#### [Problem requirements]
A line-by-line copy of the material below is required.

#### [Records for processing]
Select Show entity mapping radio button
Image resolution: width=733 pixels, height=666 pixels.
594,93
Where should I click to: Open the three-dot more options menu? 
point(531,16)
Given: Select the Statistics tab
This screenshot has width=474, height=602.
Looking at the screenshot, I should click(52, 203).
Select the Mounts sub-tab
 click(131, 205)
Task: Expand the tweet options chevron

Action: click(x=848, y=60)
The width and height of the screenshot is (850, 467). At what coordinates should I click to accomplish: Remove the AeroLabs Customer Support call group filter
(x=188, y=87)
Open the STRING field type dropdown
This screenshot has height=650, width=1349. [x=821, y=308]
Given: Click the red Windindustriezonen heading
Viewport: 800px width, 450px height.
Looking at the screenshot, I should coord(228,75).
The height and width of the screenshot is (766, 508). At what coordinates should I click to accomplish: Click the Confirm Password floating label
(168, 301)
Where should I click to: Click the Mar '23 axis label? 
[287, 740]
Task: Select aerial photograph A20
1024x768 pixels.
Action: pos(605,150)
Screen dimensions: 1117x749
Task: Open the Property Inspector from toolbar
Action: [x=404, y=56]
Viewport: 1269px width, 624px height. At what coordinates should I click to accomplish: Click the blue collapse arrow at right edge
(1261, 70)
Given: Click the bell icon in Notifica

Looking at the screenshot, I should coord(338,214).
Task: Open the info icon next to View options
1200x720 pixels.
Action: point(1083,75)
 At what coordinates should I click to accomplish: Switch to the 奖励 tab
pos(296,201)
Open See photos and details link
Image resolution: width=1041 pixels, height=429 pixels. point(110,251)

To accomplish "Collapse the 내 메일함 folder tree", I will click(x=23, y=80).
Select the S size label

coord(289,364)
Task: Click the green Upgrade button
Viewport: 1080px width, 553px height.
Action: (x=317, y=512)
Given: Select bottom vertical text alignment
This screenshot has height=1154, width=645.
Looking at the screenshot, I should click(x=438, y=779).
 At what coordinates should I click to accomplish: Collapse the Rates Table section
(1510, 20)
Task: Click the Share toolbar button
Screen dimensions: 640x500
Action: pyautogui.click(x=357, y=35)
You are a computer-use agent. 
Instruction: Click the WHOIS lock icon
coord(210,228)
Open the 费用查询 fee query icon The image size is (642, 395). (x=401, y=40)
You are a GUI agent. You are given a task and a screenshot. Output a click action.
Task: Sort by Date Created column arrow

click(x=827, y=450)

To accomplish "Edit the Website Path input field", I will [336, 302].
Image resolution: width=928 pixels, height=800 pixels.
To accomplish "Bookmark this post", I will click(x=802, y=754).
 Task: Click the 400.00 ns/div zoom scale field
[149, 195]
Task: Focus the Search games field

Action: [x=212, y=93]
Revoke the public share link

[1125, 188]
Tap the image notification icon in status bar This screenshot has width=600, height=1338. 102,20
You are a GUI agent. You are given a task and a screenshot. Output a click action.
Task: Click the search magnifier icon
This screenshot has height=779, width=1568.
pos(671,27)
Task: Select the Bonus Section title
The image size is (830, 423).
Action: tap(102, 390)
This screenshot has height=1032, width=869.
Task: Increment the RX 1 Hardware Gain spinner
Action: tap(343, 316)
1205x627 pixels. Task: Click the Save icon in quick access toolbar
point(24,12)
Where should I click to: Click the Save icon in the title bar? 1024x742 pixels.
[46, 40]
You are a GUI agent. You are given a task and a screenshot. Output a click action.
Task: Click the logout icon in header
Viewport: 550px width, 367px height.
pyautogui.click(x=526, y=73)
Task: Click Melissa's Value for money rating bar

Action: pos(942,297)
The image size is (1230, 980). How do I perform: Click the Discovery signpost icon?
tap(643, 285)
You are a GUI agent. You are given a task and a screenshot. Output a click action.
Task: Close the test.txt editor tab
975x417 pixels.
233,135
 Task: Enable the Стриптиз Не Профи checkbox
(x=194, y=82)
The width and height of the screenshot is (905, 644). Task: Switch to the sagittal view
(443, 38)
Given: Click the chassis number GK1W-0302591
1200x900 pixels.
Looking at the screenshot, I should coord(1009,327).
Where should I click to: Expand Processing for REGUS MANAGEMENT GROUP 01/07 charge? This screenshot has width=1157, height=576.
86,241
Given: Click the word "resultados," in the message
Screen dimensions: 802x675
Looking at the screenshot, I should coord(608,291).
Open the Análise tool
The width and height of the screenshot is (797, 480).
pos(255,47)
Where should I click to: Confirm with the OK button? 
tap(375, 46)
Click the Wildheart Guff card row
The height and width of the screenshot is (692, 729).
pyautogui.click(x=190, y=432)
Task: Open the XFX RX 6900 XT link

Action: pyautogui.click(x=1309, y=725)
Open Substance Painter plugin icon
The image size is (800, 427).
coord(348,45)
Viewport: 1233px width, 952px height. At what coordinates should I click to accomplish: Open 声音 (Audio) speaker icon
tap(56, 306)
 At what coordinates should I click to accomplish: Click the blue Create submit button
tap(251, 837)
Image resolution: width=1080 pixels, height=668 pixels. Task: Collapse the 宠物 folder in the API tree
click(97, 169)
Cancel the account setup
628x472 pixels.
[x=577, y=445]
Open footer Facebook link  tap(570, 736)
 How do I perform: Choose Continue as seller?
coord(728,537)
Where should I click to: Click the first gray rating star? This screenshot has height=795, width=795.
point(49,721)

#### [Exercise response]
Select Show entity mapping radio button
Image resolution: width=733 pixels, height=666 pixels.
594,93
Where should I click to: Open the three-dot more options menu? 
point(531,16)
Given: Select the Statistics tab
This screenshot has width=474, height=602.
Looking at the screenshot, I should click(52, 203).
Select the Mounts sub-tab
 click(131, 205)
Task: Expand the tweet options chevron

Action: click(x=848, y=60)
The width and height of the screenshot is (850, 467). At what coordinates should I click to accomplish: Remove the AeroLabs Customer Support call group filter
(x=188, y=87)
Open the STRING field type dropdown
This screenshot has height=650, width=1349. [x=821, y=308]
Given: Click the red Windindustriezonen heading
Viewport: 800px width, 450px height.
Looking at the screenshot, I should coord(228,75).
The height and width of the screenshot is (766, 508). At what coordinates should I click to accomplish: Click the Confirm Password floating label
(168, 301)
Where should I click to: Click the Mar '23 axis label? 
[287, 740]
Task: Select aerial photograph A20
1024x768 pixels.
Action: pos(605,150)
Screen dimensions: 1117x749
Task: Open the Property Inspector from toolbar
Action: [x=404, y=56]
Viewport: 1269px width, 624px height. At what coordinates should I click to accomplish: Click the blue collapse arrow at right edge
(1261, 70)
Given: Click the bell icon in Notifica

Looking at the screenshot, I should coord(338,214).
Task: Open the info icon next to View options
1200x720 pixels.
Action: point(1083,75)
 At what coordinates should I click to accomplish: Switch to the 奖励 tab
pos(296,201)
Open See photos and details link
Image resolution: width=1041 pixels, height=429 pixels. point(110,251)

To accomplish "Collapse the 내 메일함 folder tree", I will click(x=23, y=80).
Select the S size label

coord(289,364)
Task: Click the green Upgrade button
Viewport: 1080px width, 553px height.
Action: (x=317, y=512)
Given: Select bottom vertical text alignment
This screenshot has height=1154, width=645.
Looking at the screenshot, I should click(x=438, y=779).
 At what coordinates should I click to accomplish: Collapse the Rates Table section
(1510, 20)
Task: Click the Share toolbar button
Screen dimensions: 640x500
Action: pyautogui.click(x=357, y=35)
You are a computer-use agent. 
Instruction: Click the WHOIS lock icon
coord(210,228)
Open the 费用查询 fee query icon The image size is (642, 395). (x=401, y=40)
You are a GUI agent. You are given a task and a screenshot. Output a click action.
Task: Sort by Date Created column arrow

click(x=827, y=450)

To accomplish "Edit the Website Path input field", I will [336, 302].
Image resolution: width=928 pixels, height=800 pixels.
To accomplish "Bookmark this post", I will click(x=802, y=754).
 Task: Click the 400.00 ns/div zoom scale field
[149, 195]
Task: Focus the Search games field

Action: [x=212, y=93]
Revoke the public share link

[1125, 188]
Tap the image notification icon in status bar This screenshot has width=600, height=1338. 102,20
You are a GUI agent. You are given a task and a screenshot. Output a click action.
Task: Click the search magnifier icon
This screenshot has height=779, width=1568.
pos(671,27)
Task: Select the Bonus Section title
The image size is (830, 423).
Action: tap(102, 390)
This screenshot has height=1032, width=869.
Task: Increment the RX 1 Hardware Gain spinner
Action: tap(343, 316)
1205x627 pixels. Task: Click the Save icon in quick access toolbar
point(24,12)
Where should I click to: Click the Save icon in the title bar? 1024x742 pixels.
[46, 40]
You are a GUI agent. You are given a task and a screenshot. Output a click action.
Task: Click the logout icon in header
Viewport: 550px width, 367px height.
pyautogui.click(x=526, y=73)
Task: Click Melissa's Value for money rating bar

Action: pos(942,297)
The image size is (1230, 980). How do I perform: Click the Discovery signpost icon?
tap(643, 285)
You are a GUI agent. You are given a task and a screenshot. Output a click action.
Task: Close the test.txt editor tab
975x417 pixels.
233,135
 Task: Enable the Стриптиз Не Профи checkbox
(x=194, y=82)
The width and height of the screenshot is (905, 644). Task: Switch to the sagittal view
(443, 38)
Given: Click the chassis number GK1W-0302591
1200x900 pixels.
Looking at the screenshot, I should coord(1009,327).
Where should I click to: Expand Processing for REGUS MANAGEMENT GROUP 01/07 charge? This screenshot has width=1157, height=576.
86,241
Given: Click the word "resultados," in the message
Screen dimensions: 802x675
Looking at the screenshot, I should coord(608,291).
Open the Análise tool
The width and height of the screenshot is (797, 480).
pos(255,47)
Where should I click to: Confirm with the OK button? 
tap(375, 46)
Click the Wildheart Guff card row
The height and width of the screenshot is (692, 729).
pyautogui.click(x=190, y=432)
Task: Open the XFX RX 6900 XT link

Action: pyautogui.click(x=1309, y=725)
Open Substance Painter plugin icon
The image size is (800, 427).
coord(348,45)
Viewport: 1233px width, 952px height. At what coordinates should I click to accomplish: Open 声音 (Audio) speaker icon
tap(56, 306)
 At what coordinates should I click to accomplish: Click the blue Create submit button
tap(251, 837)
Image resolution: width=1080 pixels, height=668 pixels. Task: Collapse the 宠物 folder in the API tree
click(97, 169)
Cancel the account setup
628x472 pixels.
[x=577, y=445]
Open footer Facebook link  tap(570, 736)
 How do I perform: Choose Continue as seller?
coord(728,537)
Where should I click to: Click the first gray rating star? This screenshot has height=795, width=795.
point(49,721)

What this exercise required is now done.